"A plume came and a plume went," Paul Mahaffy, of Nasa's Goddard Space Flight Centre, said Sunday during a presentation at an astrobiology meeting in Bellevue, Washington.
"The methane mystery continues," Ashwin R. Vasavada, a mission project scientist, said in a statement from the Jet Propulsion Laboratory, where Curiosity was built. "We're more motivated than ever to keep measuring and put our brains together to figure out how methane behaves in the Martian atmosphere."
Methane, better known as natural gas, can be produced by microbes, including those that live in the guts of cows, or by purely geological processes.

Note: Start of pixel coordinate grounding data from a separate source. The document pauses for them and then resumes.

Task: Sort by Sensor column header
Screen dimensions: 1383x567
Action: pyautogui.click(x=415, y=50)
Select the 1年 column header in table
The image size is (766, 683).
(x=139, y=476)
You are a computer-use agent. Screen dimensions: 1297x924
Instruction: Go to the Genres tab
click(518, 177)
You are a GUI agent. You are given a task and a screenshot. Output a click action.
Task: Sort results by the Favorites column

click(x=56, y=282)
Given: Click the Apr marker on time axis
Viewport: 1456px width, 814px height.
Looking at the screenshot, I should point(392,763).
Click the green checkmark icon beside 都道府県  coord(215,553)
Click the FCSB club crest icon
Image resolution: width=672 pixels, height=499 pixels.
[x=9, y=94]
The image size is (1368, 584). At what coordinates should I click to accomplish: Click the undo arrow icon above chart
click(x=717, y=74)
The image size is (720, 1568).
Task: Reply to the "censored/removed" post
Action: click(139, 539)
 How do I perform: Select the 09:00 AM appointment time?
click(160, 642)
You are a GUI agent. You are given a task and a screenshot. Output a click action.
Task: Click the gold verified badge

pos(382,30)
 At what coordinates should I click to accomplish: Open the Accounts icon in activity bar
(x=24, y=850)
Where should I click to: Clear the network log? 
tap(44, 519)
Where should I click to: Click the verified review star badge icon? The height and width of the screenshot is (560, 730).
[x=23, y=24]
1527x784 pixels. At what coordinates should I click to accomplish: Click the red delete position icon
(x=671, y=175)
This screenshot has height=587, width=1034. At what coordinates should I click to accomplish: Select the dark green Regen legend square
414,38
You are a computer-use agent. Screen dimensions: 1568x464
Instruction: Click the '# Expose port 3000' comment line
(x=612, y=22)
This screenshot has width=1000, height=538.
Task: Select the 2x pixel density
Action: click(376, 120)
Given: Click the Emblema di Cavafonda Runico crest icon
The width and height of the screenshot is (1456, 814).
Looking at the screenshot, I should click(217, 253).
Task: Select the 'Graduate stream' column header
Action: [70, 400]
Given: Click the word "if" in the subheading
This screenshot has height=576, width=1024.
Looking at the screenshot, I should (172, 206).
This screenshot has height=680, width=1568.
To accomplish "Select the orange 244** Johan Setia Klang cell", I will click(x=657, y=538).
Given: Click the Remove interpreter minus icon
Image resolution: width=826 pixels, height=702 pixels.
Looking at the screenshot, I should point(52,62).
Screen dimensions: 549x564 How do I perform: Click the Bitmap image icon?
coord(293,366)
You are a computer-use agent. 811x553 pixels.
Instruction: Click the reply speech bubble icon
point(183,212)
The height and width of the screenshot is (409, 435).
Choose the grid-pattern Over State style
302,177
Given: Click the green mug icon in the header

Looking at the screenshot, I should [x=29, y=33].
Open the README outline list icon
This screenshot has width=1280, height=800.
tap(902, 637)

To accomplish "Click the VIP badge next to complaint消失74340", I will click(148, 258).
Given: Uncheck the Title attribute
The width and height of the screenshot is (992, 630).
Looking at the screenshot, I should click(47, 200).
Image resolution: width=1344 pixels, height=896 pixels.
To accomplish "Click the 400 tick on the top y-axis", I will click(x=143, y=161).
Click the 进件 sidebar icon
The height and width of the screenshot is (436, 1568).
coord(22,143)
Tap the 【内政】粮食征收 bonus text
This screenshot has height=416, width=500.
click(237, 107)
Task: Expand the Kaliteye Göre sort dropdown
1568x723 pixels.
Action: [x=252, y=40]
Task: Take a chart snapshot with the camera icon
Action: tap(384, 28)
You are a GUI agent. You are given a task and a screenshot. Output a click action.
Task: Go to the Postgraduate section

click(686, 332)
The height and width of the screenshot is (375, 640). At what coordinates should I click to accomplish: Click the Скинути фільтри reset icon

On Mars, sunlight and other chemical reactions should quickly destroy the molecule.
The fleet of robots orbiting and roving Mars has been on the lookout for methane, the breath of a possible something. And every once in a while, the planet has complied by emitting a puff of methane.
Scientists don't know for sure where the gas is coming from or what is producing it. The first indications that methane was present in the Martian atmosphere came from telescopes on Earth and from Mars Express, a European Space Agency satellite launched in 2003. In 2013, both Curiosity and Mars Express registered a spike in methane up to 7 parts per billion that lasted at least two months.
But a more recent satellite, the European Trace Gas Orbiter, which arrived at Mars in 2016, has not reported any methane. And Mars Express, which passed over Gale Crater the same day as Curiosity saw its recent spike, has not yet reported its own results from that day.
Scientists working on the two European orbiters are still analysing recent measurements.
"Until this is done we cannot say more," said Marco Giuranna, who is in charge of the Mars Express instrument that can measure methane.
Giuranna, however, says the event appeared not too different from the burst in 2013 that was observed by both Curiosity and Mars Express.